The key health ministry has also changed hands, going to relatively unknown provincial education head Aaron Motsoaledi while Barbara Hogan — in the health job for only seven months — was moved to the key public enterprises post.
Mark Heywood of the Aids lobby group the Treatment Action Campaign said he worried that the second switch in less than a year at the top of the ministry could set back the fight against the pandemic.
Mbeki’s denialist policies saw the HIV/Aids crisis spiral out of control, giving the country one of the world’s worst infection rates while his health minister promoted vegetables instead of medicine.
“I have to say that it’s very disappointing,” Heywood said, adding that Motsoaledi, a medical doctor, may have sterling qualities but he should quickly move to meet industry players.
About 5,7-million people in South Africa are living with the HIV virus that leads to Aids, which itself claims an estimated 1 000 lives a day, according to United Nations data.
Zuma also split the minerals and energy ministry into two, believed to give better focus to the key energy industry which was marred last year by mass blackouts.
The education department was also divided into two, with close Zuma backer Blade Nzimande — the head of the South African Communist Party — named chief of higher education.
Zuma named the head of one of the smaller white minority parties, Pieter Mulder of the Freedom Front Plus, as deputy minister of agriculture. Many white Afrikaans farmers have complained their views are not heard by government.
While campaigning Zuma had promised minority groups a more inclusive approach to government.
“Pieter Mulder is a South African. He belongs to a particular political party. And as we said all the time in ANC, we are very embracive in terms of cooperating with other political parties,” said Zuma.

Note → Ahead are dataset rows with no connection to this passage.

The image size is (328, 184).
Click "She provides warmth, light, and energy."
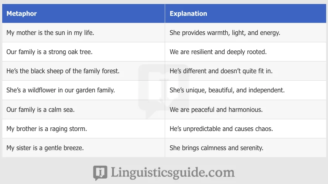click(x=225, y=33)
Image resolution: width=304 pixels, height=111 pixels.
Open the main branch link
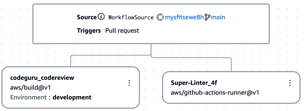point(218,18)
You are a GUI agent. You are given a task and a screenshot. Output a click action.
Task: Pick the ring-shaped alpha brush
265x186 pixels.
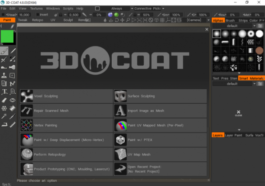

Zuma’s team takes office as South Africa is sliding toward its first recession since the fall of apartheid 15 years ago.
“I don’t think that there is going to be a fundamental change in economic policy,” said analyst Adam Habib, setting events in the context of big-bank bailouts and nationalisations in major Western economies.
“I think there will be a slight shift to the left but frankly in a world where there’s such dramatic shifts to the left by the United States and the United Kingdom, our shifts are going to be very moderate,” he said.
Zuma’s ascent to power was nearly derailed by corruption claims and bitter in-fighting within the African National Congress (ANC), however after a mammoth struggle he led the party to a 66% victory in general elections on April 22.
‘Bad news’ for South Africa
But, Democratic Alliance leader Helen Zille feared the Cabinet line-up might signal a shift in macro-economic policy to appease Cosatu and the SACP and criticised it as including several “serial under-performers”.
“With few exceptions, President Jacob Zuma’s new Cabinet is bad news for South Africa,” Zille said.
“In addition a host of sinecure deputy ministries have been created, more to solve the ANC’s internal political problems at taxpayers’ expense, than to add value to service delivery.”
Investec investment strategist Brian Kantor said the Cabinet line-up included concessions to the left in the shape of Patel and Nzimande, but that Manuel was expected to keep a firm grip on economic policy in a move that would go down well with international markets.
“Gordhan has a lot of institutional memory, but a minister of finance is more than a technocrat. Maybe the political job will be done by Manuel.
“He’s a realist. That kind of realism and that kind of
experience is very useful and very good,” Kantor said.